Si Noël convertit la pauvreté en richesse et la fragilité d’un nouveau-né en puissance divine, Noël convertit aussi en amont nos objets de suspicion en sujets de confiance. Une fois passée l’exaltation de l’Annonciation dans quel état intérieur se trouve Marie. Nul ne le sait. Peut-être a-t-elle effectivement intérêt à prendre un peu de distance. Dans l’esprit de Luc, est-ce une visite de courtoisie que cette visitation à sa cousine Elisabeth, qu’elle devait bien connaître, Bethléem et la Judée ce n’est pas le même monde. Ou plutôt une demande d’asile, de tranquillité, de paix. Ce qui, en dépit de tout bon sens, lui a paru clair et évident dans la bouche de Gabriel ne l’encombre-t-il pas d’une confusion bien lourde à porter ? Il n’est pas souvent possible de rendre compte de nos inimitiés avec Dieu, aussi vaut-il mieux parfois se taire. Mais le silence de Marie sifflera aux oreilles de tous comme une accusation supplémentaire lorsque le ventre de Marie ne sera plus dissimulable. Peut-être il ne lui reste plus qu’à trouver quelqu’un, une oreille bienveillante, un cœur disponible, qui puisse croire qu’elle est tombée enceinte sur Parole. En dépit de nos éducations cartésiennes tout en retenue, il est des fois où il vaut mieux s’en remettre à nos ventres qu’à nos têtes. C’est ce que fait Elisabeth face à sa jeune cousine apeurée qui affiche peut-être l’expression désolée d’une enfant ayant commis une faute irréparable.
Mais lorsque l’Esprit s’en mêle, nos évidences s’effritent et autre chose parle en nous. Il est des langages qui s’affranchissent des mots pour faire passer les plus essentiels messages. Elisabeth est bien placée pour le savoir, qui a retrouvé son mari muet au retour du Temple. Se doutait-elle que les mots qu’il ne disait plus n’étaient pas pour rien dans la ronde tournure que prenait son ventre ? Elle s’est ouverte à l’inattendu, à l’impossible. C’est d’avoir gagné en légèreté par cette grossesse inconcevable qui livre Elisabeth tout entière à l’accueil. Car toute fécondation, fut-elle administrée par voie céleste, réclame une ouverture. Et toute ouverture expose à accueillir.
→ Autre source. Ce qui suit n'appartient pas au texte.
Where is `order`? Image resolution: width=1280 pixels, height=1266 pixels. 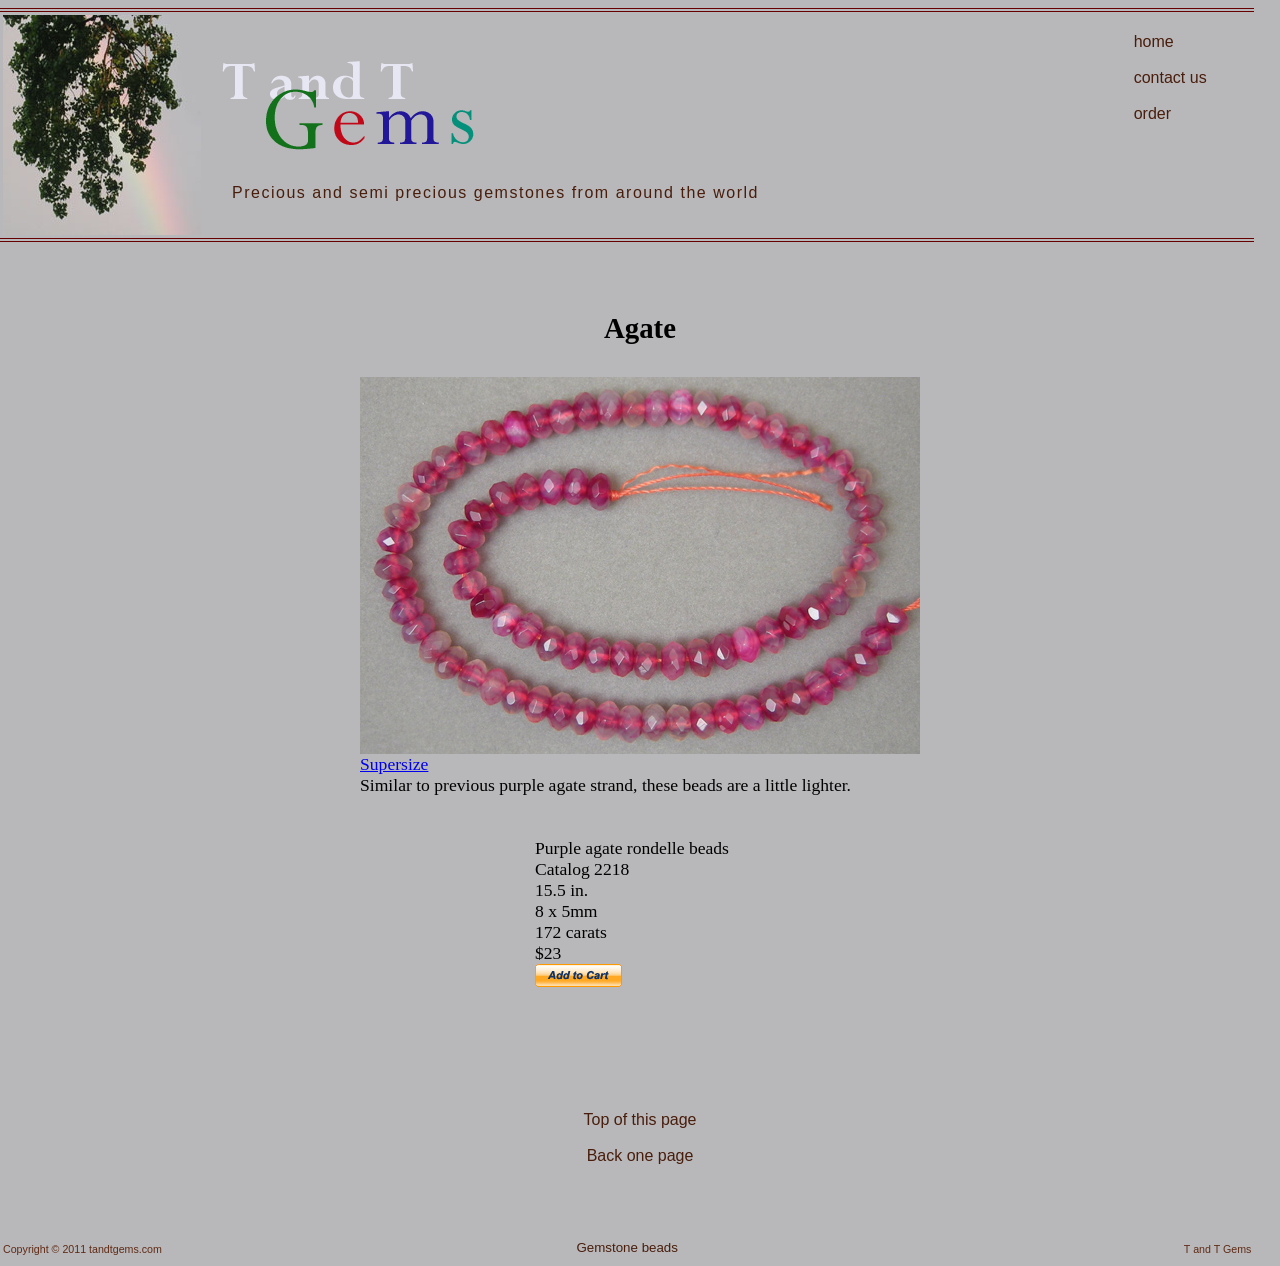
order is located at coordinates (1152, 113).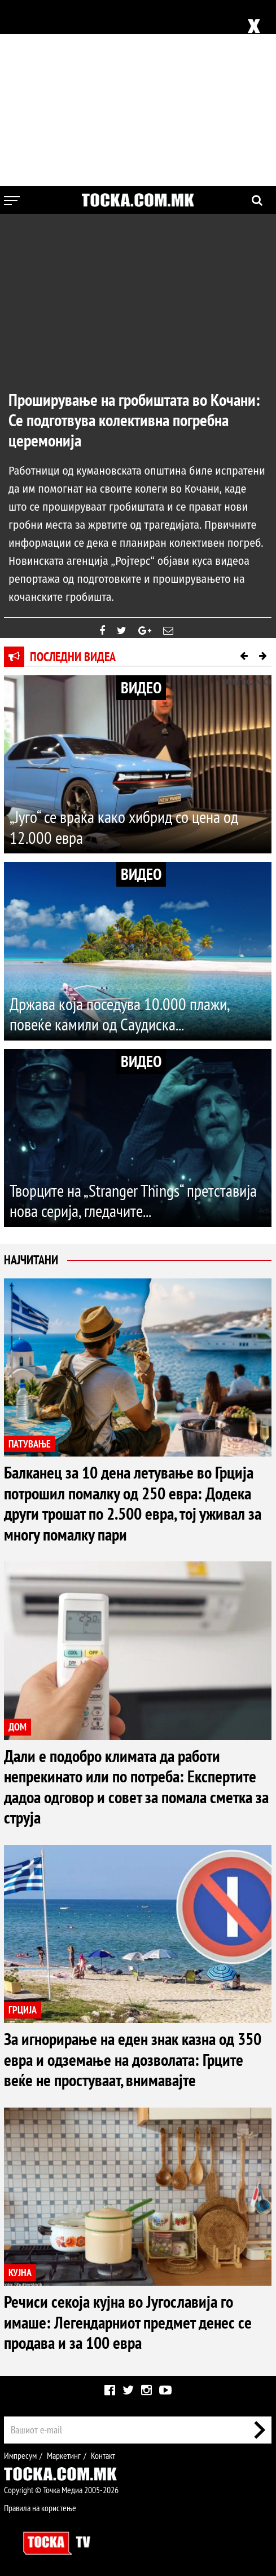 The image size is (276, 2576). Describe the element at coordinates (141, 687) in the screenshot. I see `ВИДЕО` at that location.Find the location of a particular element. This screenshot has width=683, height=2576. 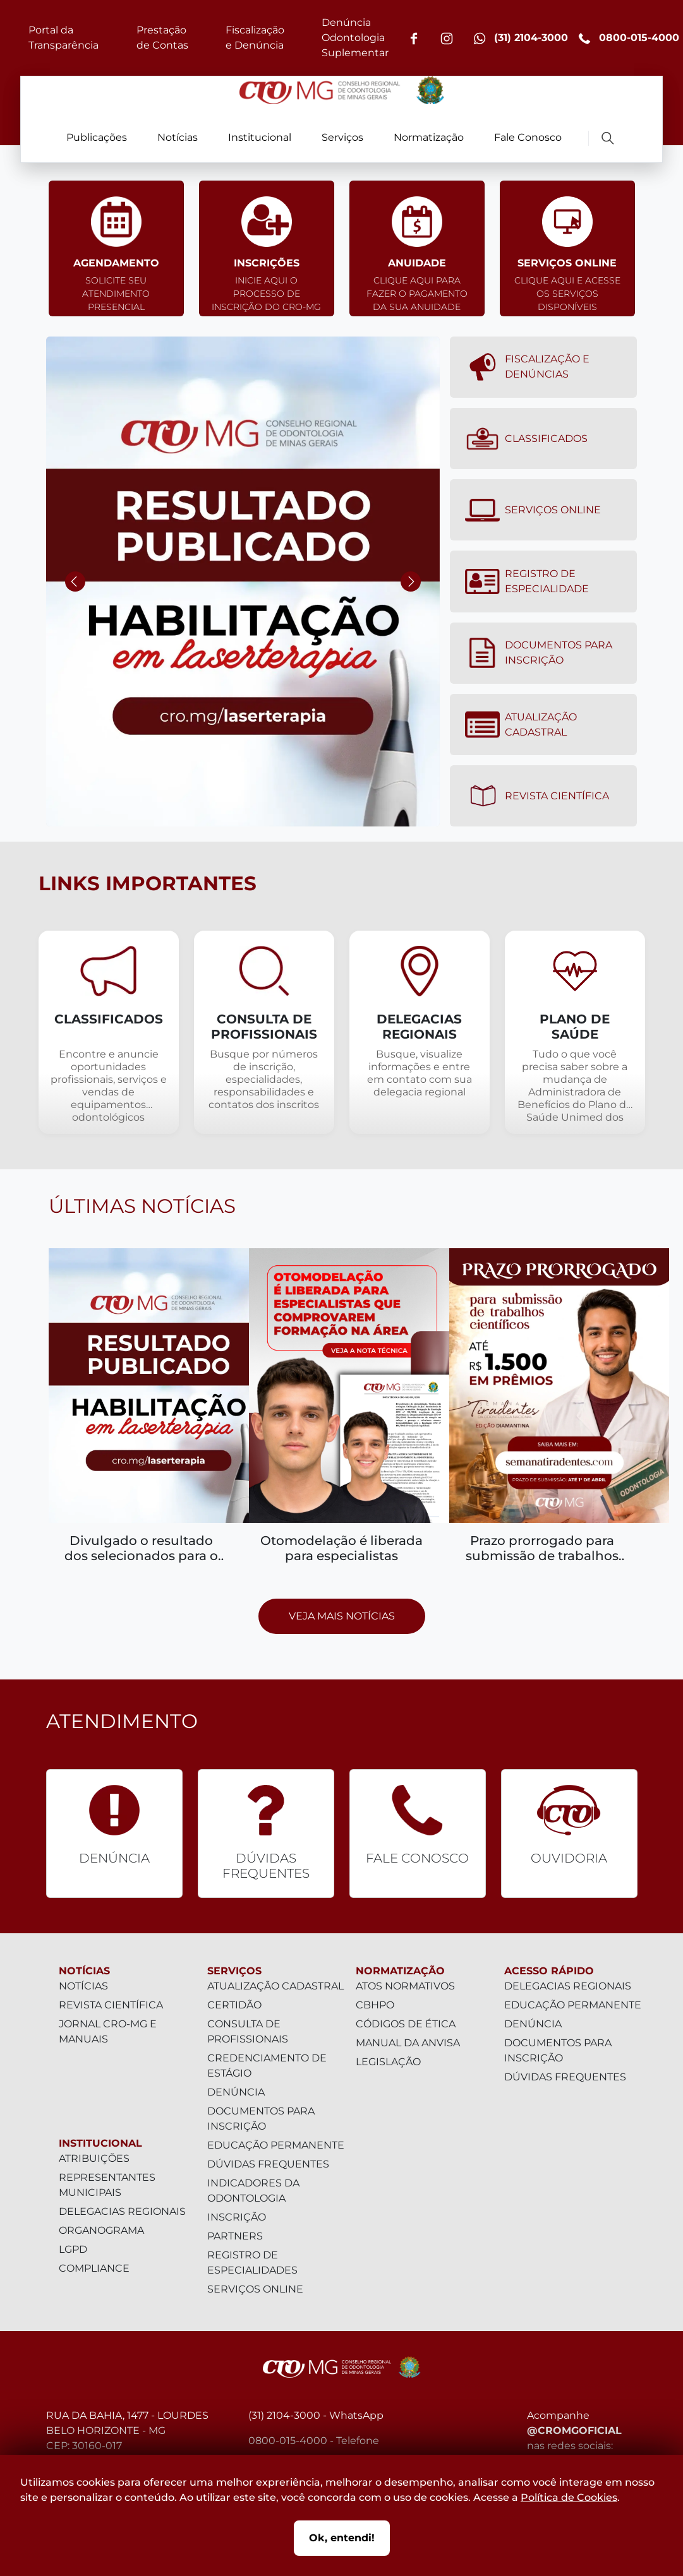

Atribuições is located at coordinates (94, 2158).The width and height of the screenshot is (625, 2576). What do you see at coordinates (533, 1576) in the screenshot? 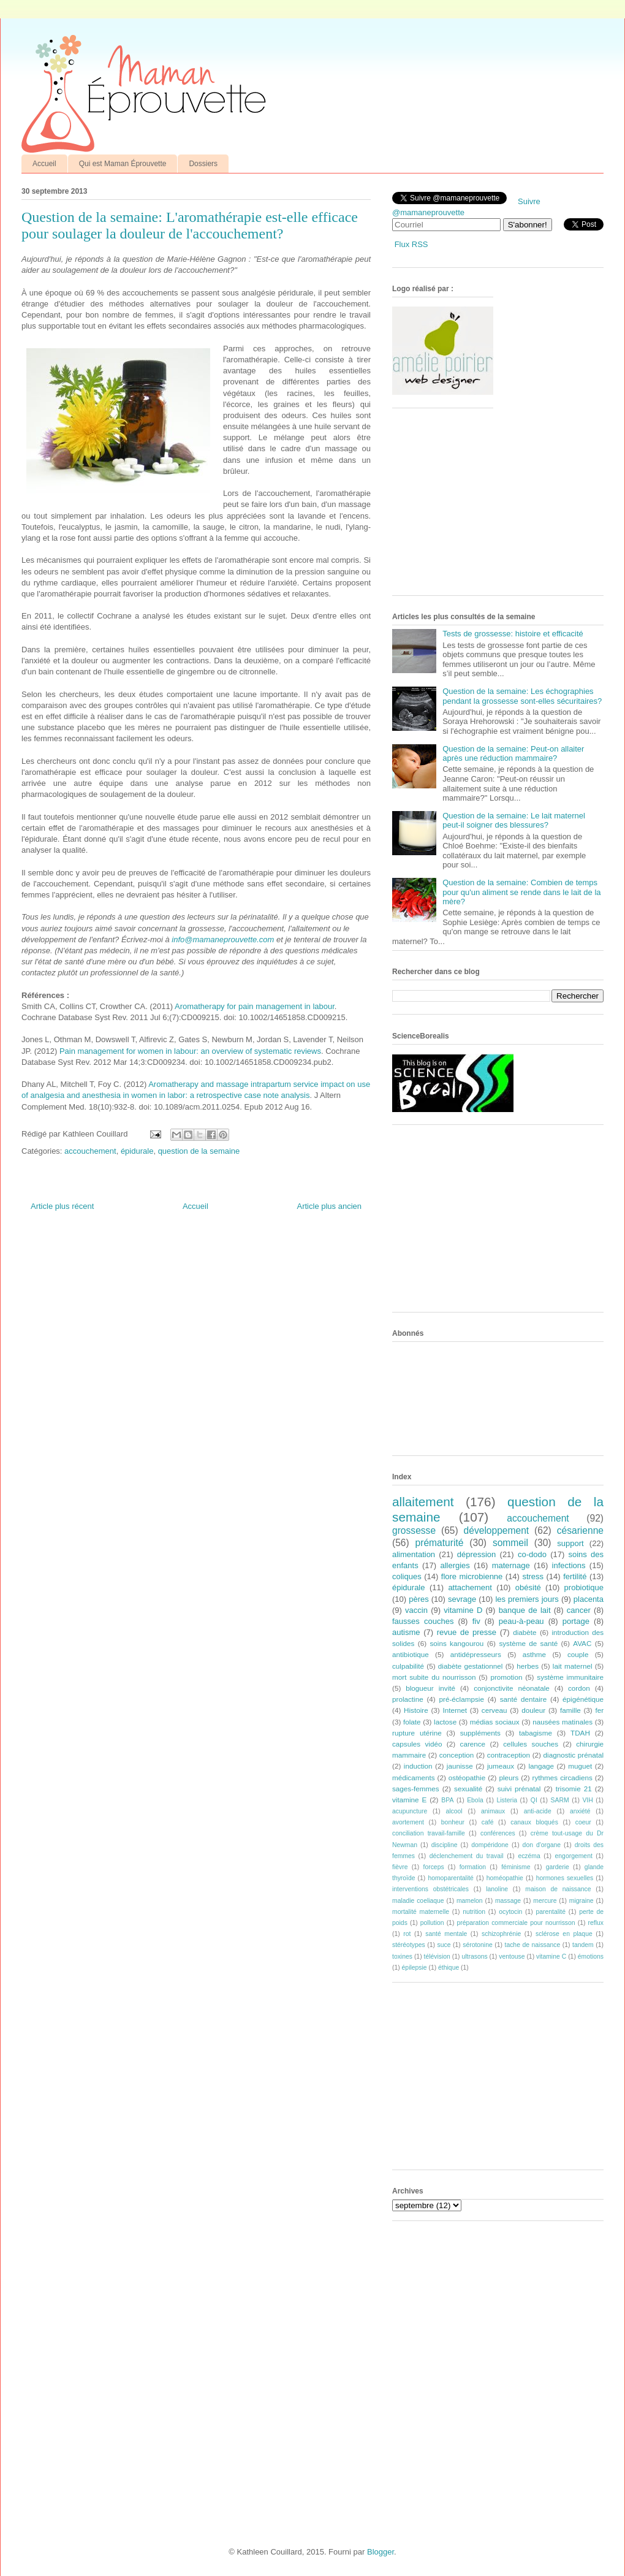
I see `stress` at bounding box center [533, 1576].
Aussi Elisabeth nous tient lieu de grande sœur, nous enseignant la possibilité de nous détourner de l’aveuglement de nos suspicions pour nous abandonner à l’accueil et à la confiance.
Car nous suspectons beaucoup. Nous sommes plus sensibles à la banalité du mal, bien réelle, qu’à celle du bien, tout aussi réelle. C’est particulièrement vrai dans notre tempérament français où la méfiance voisine avec un pessimisme invraisemblable pour un des plus riches pays du monde, équivalent au taux de pessimisme en Afghanistan !
La suspicion, la méfiance. C’est la pauvre arme qui nous reste lorsque nos calculs ont dissuadé l’Esprit de nous ouvrir à la confiance. Car une seule question mérite d’être posée sur le seuil de nos rencontres : celui qui vient vers moi porte-t-il en lui, souvent sans le savoir, des prémices d’Évangile ? Si tel est le cas, il m’appartient de le lui révéler. Tu es bénie entre toutes les femmes et le fruit de tes entrailles est béni. Tu es béni entre tous les hommes.
Attendre, être en éveil c’est mener ce bras de fer entre la méfiance et la confiance, l’autre nom de la foi.
Bien heureuse Elisabeth qui reconnaît bien heureuse celle qui vient à elle dans une cohorte de murmures. Bien heureux serons-nous si l’Esprit convertit nos suspicions, pour que nous accueillions, dans la simplicité de Noël, celui qui vient à nous.